<<<<

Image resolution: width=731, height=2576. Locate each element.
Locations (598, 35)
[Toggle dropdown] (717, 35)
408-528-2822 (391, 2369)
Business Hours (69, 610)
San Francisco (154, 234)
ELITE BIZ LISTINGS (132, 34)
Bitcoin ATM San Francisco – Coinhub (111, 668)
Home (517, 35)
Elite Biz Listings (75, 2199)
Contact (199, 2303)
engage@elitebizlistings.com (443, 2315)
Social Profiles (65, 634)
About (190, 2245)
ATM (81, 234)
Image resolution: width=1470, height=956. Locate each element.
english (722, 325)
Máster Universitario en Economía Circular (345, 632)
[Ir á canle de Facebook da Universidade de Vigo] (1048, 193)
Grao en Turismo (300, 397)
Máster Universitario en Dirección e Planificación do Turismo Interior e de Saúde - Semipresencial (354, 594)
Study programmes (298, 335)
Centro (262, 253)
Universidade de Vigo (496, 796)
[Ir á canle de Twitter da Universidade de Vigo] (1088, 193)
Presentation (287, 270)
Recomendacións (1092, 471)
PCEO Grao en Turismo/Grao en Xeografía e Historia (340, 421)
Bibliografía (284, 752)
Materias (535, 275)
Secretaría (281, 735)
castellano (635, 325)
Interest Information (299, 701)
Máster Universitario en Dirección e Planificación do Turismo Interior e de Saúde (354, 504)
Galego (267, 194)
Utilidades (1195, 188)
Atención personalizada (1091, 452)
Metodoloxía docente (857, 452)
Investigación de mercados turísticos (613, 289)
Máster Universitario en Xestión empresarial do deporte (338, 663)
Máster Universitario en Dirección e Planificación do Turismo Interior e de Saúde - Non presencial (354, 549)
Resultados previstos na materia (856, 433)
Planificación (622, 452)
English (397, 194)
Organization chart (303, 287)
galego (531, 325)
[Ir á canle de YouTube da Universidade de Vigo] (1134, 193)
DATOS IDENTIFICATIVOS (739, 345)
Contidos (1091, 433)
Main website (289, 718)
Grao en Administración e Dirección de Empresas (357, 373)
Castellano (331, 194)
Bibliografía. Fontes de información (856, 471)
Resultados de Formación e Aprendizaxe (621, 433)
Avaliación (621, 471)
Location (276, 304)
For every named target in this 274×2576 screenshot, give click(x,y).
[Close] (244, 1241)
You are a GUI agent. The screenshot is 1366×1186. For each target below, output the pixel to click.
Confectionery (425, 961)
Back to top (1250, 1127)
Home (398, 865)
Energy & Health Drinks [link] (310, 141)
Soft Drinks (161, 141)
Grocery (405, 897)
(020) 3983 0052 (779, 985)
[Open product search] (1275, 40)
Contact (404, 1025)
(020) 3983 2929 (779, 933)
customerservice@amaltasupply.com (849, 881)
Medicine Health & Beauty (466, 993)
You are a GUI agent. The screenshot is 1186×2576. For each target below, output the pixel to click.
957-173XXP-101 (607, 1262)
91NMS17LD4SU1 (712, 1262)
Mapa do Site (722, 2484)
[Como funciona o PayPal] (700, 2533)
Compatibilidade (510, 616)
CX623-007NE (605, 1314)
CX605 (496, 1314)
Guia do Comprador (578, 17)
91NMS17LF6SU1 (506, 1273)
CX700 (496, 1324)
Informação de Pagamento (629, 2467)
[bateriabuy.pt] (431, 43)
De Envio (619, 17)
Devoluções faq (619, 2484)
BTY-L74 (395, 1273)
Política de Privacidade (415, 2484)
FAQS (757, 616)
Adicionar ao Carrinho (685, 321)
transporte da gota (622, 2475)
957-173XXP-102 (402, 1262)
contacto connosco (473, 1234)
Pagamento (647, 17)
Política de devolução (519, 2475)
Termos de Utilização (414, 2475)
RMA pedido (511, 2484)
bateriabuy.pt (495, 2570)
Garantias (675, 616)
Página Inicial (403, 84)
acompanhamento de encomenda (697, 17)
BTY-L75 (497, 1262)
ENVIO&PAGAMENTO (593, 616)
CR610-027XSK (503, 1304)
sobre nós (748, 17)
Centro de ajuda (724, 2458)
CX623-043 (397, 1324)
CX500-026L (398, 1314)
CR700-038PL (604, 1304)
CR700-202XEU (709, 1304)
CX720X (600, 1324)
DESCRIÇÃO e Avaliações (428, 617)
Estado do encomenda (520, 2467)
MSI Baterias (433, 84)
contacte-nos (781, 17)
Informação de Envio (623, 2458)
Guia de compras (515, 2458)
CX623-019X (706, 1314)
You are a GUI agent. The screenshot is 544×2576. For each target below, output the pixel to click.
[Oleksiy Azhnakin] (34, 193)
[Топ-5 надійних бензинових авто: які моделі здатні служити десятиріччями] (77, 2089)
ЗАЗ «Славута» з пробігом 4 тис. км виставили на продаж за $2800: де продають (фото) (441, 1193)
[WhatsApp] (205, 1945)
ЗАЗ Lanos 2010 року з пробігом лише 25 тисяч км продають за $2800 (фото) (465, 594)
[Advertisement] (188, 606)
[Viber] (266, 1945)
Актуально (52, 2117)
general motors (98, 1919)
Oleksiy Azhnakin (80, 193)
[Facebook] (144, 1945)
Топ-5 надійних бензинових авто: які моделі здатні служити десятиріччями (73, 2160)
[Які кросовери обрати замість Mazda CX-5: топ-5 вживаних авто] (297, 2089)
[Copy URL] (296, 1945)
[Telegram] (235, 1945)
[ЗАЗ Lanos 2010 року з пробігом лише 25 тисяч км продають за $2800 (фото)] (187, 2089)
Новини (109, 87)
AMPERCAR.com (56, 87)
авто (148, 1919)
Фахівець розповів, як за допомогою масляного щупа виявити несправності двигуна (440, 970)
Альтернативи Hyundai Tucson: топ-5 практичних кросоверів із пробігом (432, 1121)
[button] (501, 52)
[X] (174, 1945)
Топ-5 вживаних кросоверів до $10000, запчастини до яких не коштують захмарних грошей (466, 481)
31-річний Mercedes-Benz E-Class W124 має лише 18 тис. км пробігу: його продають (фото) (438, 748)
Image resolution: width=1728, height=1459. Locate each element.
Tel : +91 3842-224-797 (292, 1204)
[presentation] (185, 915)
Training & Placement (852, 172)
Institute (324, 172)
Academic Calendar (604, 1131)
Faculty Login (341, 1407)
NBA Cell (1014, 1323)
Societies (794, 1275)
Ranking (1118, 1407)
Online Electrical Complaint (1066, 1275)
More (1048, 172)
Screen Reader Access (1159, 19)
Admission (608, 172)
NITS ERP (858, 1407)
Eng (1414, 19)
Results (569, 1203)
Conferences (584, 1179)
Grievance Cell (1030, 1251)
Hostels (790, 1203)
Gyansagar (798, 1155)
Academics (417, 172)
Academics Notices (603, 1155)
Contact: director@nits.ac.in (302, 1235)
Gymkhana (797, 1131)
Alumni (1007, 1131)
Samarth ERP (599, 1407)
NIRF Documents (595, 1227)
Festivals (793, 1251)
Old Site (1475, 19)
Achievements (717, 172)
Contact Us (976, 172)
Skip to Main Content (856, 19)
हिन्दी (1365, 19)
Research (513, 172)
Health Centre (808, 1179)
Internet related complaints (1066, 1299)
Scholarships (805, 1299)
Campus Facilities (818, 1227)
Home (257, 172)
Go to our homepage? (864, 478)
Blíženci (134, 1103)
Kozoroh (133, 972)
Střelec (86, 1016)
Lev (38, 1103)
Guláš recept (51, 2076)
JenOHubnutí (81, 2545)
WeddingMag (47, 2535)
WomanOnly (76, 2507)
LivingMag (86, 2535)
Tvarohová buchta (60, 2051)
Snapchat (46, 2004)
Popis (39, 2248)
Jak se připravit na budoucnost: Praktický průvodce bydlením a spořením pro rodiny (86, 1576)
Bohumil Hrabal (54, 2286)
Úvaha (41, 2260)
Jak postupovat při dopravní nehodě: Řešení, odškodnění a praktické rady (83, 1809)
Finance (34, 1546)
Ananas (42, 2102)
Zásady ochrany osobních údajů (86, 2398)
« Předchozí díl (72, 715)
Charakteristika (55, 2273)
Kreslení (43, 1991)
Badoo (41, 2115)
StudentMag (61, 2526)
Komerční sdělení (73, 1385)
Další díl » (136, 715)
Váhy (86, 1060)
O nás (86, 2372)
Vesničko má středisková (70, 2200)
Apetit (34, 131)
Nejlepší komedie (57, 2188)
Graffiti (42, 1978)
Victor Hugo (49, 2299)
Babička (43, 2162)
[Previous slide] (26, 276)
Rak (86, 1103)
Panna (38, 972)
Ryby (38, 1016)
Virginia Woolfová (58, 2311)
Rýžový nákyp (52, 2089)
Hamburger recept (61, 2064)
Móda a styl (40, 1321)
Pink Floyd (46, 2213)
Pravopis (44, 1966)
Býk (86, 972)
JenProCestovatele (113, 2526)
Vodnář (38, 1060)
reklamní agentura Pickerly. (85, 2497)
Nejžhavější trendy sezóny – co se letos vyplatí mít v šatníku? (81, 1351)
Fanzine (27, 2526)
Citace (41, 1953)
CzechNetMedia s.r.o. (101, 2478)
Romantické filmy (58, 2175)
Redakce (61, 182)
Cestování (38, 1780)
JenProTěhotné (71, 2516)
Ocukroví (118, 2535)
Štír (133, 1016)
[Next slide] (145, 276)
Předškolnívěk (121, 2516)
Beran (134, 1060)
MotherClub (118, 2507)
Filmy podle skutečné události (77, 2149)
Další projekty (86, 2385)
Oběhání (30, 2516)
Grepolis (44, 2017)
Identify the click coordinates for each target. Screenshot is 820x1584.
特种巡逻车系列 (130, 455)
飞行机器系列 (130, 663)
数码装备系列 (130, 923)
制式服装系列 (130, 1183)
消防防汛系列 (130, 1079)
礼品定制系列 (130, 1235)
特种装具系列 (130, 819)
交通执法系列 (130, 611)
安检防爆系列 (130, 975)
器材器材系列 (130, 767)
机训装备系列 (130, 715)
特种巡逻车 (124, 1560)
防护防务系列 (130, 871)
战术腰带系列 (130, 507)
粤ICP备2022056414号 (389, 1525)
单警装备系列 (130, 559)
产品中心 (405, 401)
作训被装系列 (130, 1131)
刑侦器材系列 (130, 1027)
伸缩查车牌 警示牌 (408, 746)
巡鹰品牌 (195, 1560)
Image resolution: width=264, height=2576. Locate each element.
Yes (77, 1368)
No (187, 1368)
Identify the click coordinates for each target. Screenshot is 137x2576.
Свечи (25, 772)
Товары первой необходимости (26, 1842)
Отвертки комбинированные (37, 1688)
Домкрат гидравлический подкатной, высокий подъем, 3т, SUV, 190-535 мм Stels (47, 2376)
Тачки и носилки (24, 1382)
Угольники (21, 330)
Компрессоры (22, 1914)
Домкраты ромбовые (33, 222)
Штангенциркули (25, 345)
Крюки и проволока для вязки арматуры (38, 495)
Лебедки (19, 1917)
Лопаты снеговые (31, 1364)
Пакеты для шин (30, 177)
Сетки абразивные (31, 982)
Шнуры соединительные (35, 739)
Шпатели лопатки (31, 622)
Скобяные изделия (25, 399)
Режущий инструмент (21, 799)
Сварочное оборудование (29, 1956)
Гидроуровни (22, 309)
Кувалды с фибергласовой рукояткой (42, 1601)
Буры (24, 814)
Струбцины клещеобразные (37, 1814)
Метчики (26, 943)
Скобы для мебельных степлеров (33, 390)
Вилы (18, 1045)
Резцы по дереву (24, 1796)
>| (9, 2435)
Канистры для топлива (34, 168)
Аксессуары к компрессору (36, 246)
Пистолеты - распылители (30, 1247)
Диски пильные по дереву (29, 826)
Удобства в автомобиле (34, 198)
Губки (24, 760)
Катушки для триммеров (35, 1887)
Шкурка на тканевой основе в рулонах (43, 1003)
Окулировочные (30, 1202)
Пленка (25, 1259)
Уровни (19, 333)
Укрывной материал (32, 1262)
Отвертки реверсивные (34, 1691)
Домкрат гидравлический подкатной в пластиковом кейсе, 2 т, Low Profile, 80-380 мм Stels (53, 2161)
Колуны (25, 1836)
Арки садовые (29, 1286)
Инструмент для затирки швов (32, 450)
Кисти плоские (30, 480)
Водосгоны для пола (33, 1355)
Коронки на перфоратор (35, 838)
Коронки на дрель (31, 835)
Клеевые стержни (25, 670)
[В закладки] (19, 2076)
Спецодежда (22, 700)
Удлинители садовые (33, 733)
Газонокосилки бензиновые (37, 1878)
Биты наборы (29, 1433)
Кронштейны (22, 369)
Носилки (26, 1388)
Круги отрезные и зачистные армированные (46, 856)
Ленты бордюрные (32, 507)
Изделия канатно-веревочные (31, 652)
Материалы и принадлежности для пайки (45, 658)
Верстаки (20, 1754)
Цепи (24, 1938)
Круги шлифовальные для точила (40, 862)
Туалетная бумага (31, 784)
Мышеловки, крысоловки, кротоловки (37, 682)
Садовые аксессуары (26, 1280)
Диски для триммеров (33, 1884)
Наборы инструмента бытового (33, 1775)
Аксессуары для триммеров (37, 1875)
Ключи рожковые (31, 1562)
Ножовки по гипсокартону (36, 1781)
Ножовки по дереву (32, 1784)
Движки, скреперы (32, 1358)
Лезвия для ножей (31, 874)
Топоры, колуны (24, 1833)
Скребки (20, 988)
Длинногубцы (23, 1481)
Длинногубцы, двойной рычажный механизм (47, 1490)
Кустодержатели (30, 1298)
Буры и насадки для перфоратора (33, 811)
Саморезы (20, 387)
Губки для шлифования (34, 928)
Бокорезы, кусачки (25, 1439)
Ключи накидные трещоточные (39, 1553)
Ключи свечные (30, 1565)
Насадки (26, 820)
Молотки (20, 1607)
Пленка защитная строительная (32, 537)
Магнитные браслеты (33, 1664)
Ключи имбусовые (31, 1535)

>>>>

To do.
Search the data for the word "below" and copy each line where it appears.

Output for this exercise.
You are a GUI agent. The screenshot is 1366×1186. For each target below, output the pixel to click.
You are a GUI agent. The screenshot is 1186×2576. For each target below, output the pixel to click.
You are a GUI agent. The screenshot is 544×2576. For each target below, output the pixel to click.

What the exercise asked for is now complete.